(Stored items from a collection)
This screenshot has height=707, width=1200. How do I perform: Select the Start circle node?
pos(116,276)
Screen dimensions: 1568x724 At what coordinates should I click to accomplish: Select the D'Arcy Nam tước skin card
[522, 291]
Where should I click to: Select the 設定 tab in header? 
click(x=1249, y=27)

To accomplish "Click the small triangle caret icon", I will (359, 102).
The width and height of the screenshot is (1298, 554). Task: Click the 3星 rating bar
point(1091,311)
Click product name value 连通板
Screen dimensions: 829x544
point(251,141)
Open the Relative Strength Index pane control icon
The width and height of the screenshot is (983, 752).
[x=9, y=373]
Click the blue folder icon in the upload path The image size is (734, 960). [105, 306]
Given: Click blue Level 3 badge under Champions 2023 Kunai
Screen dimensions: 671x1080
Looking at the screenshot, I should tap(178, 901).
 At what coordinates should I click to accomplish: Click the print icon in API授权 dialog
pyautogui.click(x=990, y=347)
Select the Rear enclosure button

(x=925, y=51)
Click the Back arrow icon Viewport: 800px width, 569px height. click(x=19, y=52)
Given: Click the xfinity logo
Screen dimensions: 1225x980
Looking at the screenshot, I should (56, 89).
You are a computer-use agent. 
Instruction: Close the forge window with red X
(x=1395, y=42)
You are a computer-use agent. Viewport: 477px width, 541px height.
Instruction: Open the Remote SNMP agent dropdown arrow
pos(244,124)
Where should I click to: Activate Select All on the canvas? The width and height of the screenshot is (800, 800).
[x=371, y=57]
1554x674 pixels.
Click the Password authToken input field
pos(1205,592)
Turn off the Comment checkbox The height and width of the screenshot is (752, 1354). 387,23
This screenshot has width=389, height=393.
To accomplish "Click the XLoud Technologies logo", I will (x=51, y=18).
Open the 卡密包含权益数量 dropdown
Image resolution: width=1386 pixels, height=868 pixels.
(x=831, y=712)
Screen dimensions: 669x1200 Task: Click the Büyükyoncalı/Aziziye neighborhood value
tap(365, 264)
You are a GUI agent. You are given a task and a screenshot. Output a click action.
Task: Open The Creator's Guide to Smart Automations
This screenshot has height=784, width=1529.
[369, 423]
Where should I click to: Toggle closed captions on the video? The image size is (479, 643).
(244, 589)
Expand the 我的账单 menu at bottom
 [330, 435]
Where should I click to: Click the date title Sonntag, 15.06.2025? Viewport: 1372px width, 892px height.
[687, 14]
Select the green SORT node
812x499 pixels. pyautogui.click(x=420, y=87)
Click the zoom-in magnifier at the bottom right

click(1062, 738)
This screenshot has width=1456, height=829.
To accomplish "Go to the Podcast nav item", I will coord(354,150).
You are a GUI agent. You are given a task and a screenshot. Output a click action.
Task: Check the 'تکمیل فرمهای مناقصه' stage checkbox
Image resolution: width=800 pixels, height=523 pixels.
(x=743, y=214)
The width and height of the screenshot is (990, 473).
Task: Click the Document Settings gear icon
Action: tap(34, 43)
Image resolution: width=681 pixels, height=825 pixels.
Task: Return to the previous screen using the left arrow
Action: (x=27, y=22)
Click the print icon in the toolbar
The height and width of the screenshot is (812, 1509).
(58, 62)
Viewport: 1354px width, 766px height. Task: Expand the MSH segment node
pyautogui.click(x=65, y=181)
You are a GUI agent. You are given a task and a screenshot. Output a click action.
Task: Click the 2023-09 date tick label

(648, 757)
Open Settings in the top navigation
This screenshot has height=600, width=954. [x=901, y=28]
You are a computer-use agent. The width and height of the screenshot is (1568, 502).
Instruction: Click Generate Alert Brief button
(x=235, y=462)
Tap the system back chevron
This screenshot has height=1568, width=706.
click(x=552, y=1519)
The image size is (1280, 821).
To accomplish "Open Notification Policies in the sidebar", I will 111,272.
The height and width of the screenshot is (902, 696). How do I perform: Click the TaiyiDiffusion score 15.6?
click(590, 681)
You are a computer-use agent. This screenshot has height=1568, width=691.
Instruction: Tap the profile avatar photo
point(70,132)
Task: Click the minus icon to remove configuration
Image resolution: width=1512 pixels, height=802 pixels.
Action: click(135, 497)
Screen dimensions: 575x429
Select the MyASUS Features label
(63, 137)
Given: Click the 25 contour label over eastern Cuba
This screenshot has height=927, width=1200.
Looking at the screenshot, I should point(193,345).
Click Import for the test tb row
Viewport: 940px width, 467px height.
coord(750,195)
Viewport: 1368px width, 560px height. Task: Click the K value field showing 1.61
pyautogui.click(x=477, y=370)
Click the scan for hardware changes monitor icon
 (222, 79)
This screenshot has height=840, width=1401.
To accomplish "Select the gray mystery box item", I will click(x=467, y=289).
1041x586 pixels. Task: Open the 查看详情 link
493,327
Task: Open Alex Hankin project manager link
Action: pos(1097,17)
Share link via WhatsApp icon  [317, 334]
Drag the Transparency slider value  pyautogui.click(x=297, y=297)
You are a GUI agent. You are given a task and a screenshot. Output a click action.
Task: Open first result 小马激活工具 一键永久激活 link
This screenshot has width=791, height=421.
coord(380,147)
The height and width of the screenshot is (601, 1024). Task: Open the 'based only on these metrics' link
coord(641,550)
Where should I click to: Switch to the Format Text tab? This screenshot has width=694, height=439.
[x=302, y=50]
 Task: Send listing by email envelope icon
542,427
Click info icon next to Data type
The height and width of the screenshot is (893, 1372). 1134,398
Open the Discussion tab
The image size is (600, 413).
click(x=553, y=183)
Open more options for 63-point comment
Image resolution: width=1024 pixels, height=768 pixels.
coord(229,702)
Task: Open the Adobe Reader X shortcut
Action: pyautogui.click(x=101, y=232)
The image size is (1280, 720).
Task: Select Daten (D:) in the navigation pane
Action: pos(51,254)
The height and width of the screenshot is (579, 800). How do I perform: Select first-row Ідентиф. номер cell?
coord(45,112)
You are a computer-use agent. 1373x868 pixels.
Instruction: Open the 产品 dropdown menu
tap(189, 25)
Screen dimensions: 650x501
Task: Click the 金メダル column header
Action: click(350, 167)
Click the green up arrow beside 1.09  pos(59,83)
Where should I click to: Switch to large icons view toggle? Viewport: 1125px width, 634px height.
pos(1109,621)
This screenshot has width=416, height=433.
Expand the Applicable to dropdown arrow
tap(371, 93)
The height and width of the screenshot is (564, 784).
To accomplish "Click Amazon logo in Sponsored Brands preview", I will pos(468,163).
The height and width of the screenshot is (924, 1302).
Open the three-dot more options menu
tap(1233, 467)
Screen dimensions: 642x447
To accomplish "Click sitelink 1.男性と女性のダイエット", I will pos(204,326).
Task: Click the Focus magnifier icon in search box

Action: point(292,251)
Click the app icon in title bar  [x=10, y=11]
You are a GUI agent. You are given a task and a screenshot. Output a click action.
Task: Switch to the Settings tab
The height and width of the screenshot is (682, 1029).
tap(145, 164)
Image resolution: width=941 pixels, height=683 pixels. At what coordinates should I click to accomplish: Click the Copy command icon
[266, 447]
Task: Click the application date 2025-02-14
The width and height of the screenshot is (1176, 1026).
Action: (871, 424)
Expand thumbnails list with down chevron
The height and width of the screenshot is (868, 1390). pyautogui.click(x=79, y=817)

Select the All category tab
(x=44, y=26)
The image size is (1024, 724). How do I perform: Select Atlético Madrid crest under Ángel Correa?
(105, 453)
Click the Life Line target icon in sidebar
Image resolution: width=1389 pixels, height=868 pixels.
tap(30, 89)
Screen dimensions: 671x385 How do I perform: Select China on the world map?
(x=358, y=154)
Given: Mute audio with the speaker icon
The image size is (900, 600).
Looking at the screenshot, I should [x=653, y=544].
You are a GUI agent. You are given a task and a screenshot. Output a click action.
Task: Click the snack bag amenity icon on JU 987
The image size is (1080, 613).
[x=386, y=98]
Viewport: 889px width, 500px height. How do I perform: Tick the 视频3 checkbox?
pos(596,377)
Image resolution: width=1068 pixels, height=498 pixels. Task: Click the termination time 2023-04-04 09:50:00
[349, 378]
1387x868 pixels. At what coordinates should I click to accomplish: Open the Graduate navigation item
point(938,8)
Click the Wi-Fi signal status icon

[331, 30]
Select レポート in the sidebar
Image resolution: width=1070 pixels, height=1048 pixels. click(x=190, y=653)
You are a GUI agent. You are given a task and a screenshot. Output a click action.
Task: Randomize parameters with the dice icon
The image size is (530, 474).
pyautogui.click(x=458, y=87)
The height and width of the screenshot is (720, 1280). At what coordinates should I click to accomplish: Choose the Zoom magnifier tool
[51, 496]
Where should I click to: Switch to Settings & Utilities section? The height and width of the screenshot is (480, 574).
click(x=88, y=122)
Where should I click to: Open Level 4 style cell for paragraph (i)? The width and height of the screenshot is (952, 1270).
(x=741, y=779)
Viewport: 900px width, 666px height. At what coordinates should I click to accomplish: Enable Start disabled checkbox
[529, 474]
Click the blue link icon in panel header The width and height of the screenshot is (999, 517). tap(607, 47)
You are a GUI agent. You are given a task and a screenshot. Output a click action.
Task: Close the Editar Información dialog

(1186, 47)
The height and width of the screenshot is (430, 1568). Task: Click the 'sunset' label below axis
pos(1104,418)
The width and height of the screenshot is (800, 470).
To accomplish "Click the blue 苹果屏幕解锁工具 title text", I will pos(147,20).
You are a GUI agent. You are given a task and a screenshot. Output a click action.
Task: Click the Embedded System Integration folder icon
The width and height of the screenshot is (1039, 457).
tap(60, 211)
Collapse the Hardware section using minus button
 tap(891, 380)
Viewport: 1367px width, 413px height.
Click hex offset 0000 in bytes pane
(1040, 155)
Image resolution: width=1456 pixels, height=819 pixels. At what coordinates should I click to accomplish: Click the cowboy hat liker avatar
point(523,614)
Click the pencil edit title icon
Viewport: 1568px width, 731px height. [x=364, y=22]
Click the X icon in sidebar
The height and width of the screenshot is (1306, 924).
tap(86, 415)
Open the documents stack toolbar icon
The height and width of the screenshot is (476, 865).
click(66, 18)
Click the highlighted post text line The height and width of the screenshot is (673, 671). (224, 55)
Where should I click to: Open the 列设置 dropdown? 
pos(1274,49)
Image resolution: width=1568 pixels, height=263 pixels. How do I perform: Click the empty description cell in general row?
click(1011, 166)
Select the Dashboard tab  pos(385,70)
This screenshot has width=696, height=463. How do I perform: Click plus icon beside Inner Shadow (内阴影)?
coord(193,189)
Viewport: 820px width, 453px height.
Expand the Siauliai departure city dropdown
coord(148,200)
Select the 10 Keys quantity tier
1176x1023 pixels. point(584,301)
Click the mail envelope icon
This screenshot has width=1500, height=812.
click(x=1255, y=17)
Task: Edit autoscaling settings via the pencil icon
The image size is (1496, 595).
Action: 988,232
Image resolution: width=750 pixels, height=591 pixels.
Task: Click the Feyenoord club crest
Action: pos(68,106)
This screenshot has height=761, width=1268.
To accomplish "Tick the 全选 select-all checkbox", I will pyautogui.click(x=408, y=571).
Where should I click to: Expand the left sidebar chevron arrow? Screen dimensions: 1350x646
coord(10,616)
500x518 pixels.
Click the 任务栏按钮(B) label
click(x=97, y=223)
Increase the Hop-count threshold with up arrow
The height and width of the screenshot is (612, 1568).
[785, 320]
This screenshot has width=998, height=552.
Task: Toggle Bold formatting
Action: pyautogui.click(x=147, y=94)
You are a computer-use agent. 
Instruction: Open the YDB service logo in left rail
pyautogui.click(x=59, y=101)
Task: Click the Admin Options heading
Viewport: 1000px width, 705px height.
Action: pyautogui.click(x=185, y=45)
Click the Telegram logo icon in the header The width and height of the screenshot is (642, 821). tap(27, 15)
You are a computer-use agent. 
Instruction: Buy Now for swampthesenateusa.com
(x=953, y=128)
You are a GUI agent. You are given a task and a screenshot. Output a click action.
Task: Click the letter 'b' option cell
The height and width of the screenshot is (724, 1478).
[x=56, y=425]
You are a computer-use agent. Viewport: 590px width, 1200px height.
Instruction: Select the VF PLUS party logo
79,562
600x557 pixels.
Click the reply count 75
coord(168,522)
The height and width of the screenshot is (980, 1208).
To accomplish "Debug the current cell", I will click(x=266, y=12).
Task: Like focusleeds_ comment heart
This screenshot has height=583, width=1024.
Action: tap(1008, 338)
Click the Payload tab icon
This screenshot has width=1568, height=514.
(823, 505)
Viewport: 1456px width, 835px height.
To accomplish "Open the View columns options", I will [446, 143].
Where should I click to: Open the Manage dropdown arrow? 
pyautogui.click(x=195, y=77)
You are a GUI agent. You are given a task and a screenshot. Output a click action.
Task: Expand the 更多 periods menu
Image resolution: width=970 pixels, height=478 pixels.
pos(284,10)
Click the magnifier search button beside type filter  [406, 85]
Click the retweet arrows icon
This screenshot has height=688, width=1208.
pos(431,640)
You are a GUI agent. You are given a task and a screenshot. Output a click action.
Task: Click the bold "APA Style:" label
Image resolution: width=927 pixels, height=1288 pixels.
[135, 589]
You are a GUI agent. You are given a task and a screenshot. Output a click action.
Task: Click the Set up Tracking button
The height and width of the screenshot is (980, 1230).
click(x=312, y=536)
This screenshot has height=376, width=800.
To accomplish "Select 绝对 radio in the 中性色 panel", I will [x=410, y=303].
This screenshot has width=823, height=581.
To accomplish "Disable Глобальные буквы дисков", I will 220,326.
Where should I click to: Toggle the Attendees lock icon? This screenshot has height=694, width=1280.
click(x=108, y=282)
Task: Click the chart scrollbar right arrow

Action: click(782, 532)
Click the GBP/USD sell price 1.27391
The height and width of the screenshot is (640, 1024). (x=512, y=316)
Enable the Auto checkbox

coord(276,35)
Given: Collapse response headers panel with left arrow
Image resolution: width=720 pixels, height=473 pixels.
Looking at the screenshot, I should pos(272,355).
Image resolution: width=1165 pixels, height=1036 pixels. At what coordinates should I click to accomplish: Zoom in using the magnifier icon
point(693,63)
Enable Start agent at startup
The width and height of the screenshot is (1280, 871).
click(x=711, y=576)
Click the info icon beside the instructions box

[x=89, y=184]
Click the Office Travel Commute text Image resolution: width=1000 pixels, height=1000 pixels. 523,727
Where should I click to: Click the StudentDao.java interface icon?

— TASK TO COMPLETE —
Set down precisely the lines above between the line holding "The image size is (530, 474)." and the line holding "Select the Dashboard", inclusive, and nothing beyond them.

— SOLVED EXERCISE —
The image size is (530, 474).
pyautogui.click(x=458, y=87)
The height and width of the screenshot is (720, 1280). At what coordinates should I click to accomplish: Choose the Zoom magnifier tool
[51, 496]
Where should I click to: Switch to Settings & Utilities section? The height and width of the screenshot is (480, 574).
click(x=88, y=122)
Where should I click to: Open Level 4 style cell for paragraph (i)? The width and height of the screenshot is (952, 1270).
(x=741, y=779)
Viewport: 900px width, 666px height. At what coordinates should I click to accomplish: Enable Start disabled checkbox
[529, 474]
Click the blue link icon in panel header The width and height of the screenshot is (999, 517). tap(607, 47)
You are a GUI agent. You are given a task and a screenshot. Output a click action.
Task: Close the Editar Información dialog

(1186, 47)
The height and width of the screenshot is (430, 1568). Task: Click the 'sunset' label below axis
pos(1104,418)
The width and height of the screenshot is (800, 470).
To accomplish "Click the blue 苹果屏幕解锁工具 title text", I will pos(147,20).
You are a GUI agent. You are given a task and a screenshot. Output a click action.
Task: Click the Embedded System Integration folder icon
The width and height of the screenshot is (1039, 457).
tap(60, 211)
Collapse the Hardware section using minus button
 tap(891, 380)
Viewport: 1367px width, 413px height.
Click hex offset 0000 in bytes pane
(1040, 155)
Image resolution: width=1456 pixels, height=819 pixels. At what coordinates should I click to accomplish: Click the cowboy hat liker avatar
point(523,614)
Click the pencil edit title icon
Viewport: 1568px width, 731px height. [x=364, y=22]
Click the X icon in sidebar
The height and width of the screenshot is (1306, 924).
tap(86, 415)
Open the documents stack toolbar icon
The height and width of the screenshot is (476, 865).
click(66, 18)
Click the highlighted post text line The height and width of the screenshot is (673, 671). (224, 55)
Where should I click to: Open the 列设置 dropdown? 
pos(1274,49)
Image resolution: width=1568 pixels, height=263 pixels. How do I perform: Click the empty description cell in general row?
click(1011, 166)
Select the Dashboard tab  pos(385,70)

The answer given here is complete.